What you will do — The answer must be one number: how many lines of the records contain "agent".

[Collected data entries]
□ □ □ □ □

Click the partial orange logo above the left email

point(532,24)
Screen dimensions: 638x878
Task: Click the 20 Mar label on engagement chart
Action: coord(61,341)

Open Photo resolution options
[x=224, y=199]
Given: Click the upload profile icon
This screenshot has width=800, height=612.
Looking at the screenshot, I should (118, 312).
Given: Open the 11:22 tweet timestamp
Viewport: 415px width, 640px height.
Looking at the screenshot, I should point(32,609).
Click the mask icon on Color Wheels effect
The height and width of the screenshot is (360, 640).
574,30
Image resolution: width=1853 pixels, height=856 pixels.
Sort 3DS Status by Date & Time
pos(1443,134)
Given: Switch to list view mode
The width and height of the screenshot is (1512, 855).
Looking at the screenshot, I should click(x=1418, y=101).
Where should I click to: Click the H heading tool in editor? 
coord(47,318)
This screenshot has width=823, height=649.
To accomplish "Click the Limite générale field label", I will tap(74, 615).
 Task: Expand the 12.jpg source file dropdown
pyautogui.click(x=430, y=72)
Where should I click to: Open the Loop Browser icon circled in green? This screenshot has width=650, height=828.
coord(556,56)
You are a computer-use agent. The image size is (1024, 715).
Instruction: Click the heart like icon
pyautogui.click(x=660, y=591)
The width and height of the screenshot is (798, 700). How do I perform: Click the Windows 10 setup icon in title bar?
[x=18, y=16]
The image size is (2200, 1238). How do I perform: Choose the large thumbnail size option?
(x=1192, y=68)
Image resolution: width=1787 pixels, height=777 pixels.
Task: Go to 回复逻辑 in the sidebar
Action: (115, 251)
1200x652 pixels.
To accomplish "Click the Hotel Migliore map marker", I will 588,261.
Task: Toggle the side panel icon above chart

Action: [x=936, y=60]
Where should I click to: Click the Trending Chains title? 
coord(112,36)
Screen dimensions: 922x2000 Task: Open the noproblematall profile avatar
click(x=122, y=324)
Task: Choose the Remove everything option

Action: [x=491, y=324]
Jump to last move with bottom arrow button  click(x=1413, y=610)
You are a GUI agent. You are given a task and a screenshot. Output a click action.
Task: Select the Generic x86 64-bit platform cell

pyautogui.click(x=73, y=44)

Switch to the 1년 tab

□ □ □ □ □

Your response — 2